Morti sospette in corsia. L'infermiera killer condannata a 30 anni

Contestati gli omicidi del marito e della madre. Rinviato a giudizio il medico-amante

Morti sospette in corsia. L'infermiera killer condannata a 30 anni

Adesso che la loro storia d'amore e di delirio è finita sotto processo, l'infermiera e il suo medico si sono divisi. Lei, a quanto pare, lo ama ancora; lui invece si sente fregato e tradito, e nella lettera d'addio le dà del lei. Lui ha scelto il processo ordinario, perché è vuole dimostrarsi innocente. Lei ha scelto di limitare i danni, chiedendo il rito abbreviato: ma non le va benissimo, ieri il giudice le rifila trent'anni di carcere. L'unica consolazione è che almeno ha evitato l'ergastolo.

Lei si chiama Laura Taroni, e faceva l'infermiera all'ospedale di Saronno; lui, Leonardo Cazzaniga, dirigeva il pronto soccorso. Quando li arrestarono, nel dicembre 2016, le intercettazioni raccontarono una storia sconvolgente, anche perché i crimini si erano svolti sotto gli occhi di tutti. Il «protocollo Cazzaniga», così ribattezzato in ospedale, consisteva nel mandare al Creatore con un cocktail di farmaci i pazienti che il dottore considerava meritevoli di una fine rapida. Nel frattempo, Cazzaniga aiutava la sua amante a liberarsi uno dopo l'altro dei parenti. Prima il marito, Massimo Guerra, uomo duro e sessualmente aggressivo; poi la madre, Maria Rita, sospettata dalla Taroni di avere una tresca affettiva col genero.
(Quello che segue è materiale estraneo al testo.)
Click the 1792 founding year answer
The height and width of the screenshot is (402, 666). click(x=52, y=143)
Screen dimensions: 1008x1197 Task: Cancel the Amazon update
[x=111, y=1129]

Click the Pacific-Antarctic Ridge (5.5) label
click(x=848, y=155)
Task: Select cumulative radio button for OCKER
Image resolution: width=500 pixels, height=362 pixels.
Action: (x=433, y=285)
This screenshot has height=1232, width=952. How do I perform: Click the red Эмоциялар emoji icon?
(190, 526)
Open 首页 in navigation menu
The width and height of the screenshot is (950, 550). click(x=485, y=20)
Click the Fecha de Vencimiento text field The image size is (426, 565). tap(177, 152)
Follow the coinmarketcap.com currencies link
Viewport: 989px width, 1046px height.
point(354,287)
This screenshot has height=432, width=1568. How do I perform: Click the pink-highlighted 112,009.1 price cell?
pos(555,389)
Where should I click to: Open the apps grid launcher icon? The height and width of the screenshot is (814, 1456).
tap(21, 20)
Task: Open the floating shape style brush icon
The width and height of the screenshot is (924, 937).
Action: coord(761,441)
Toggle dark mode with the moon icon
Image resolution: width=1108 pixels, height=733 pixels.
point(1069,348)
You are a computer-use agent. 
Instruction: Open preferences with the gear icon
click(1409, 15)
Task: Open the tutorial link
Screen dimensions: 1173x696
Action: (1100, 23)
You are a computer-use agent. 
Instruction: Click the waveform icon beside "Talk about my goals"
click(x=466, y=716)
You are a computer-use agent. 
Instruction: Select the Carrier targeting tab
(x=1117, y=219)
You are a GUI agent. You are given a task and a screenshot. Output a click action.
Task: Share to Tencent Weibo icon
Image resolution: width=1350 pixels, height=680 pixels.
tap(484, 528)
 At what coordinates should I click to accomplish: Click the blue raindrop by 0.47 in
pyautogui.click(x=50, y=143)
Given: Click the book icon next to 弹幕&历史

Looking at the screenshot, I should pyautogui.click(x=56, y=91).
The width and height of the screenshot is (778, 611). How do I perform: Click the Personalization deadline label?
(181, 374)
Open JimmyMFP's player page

Ad entrambi, vengono prescritti farmaci che un po' alla volta li avvelenano e li stroncano.

Di entrambe le loro vittime i due amanti ebbero la sottigliezza di far cremare i corpi, per evitare guai successivi. Sotterrato e poi riesumato finì invece il suocero della Taroni, Luciano Guerra, anche lui morto nel corso dell'incredibile sequenza: ma alla fine, la Procura in questo caso non ha ritenuto di avere prove in mano che l'uomo sia stato ammazzato, e ieri il giudice assolve l'infermiera.

Per la pesante condanna bastano le altre due morti. Invano, nel corso del processo, Laura Taroni ha cercato di difendersi nell'unico modo verosimile, spiegando che i farmaci prescritti da Cazzaniga al marito servivano solo ad abbassarne la libido e a fiaccarne le pretese ossessive: «guarda che essere violentati dal proprio marito è una cosa terribile», confidò a un'amica; e nell'interrogatorio ha parlato di «notte infernali», di «drammatiche pratiche». Niente da fare: duplice omicidio volontario premeditato.

Cazzaniga, inferocito per essere stato chiamato in causa, le ha scritto da carcere a carcere: «Io la amo ancora profondamente ma considero la relazione che ci univa (apparentemente) irrimediabilmente chiusa».Per lui il 23 aprile inizierà il processo in Corte d'assise, dove più ancora delle morti dei familiari della Taroni pesano sul suo conto i decessi a ripetizione dei pazienti del pronto soccorso. Quando lo arrestarono gli episodi incriminati erano quattro, nel frattempo sono saliti a undici.

Lui si difende parlando di cure palliative, di una sorta di eutanasia. Ma l'aspetto sorprendente è che tutti sapevano. Sull'esistenza del «procotollo Cazzaniga» venne disposta persino una inchiesta interna, che finì con il verdetto: tutto regolare.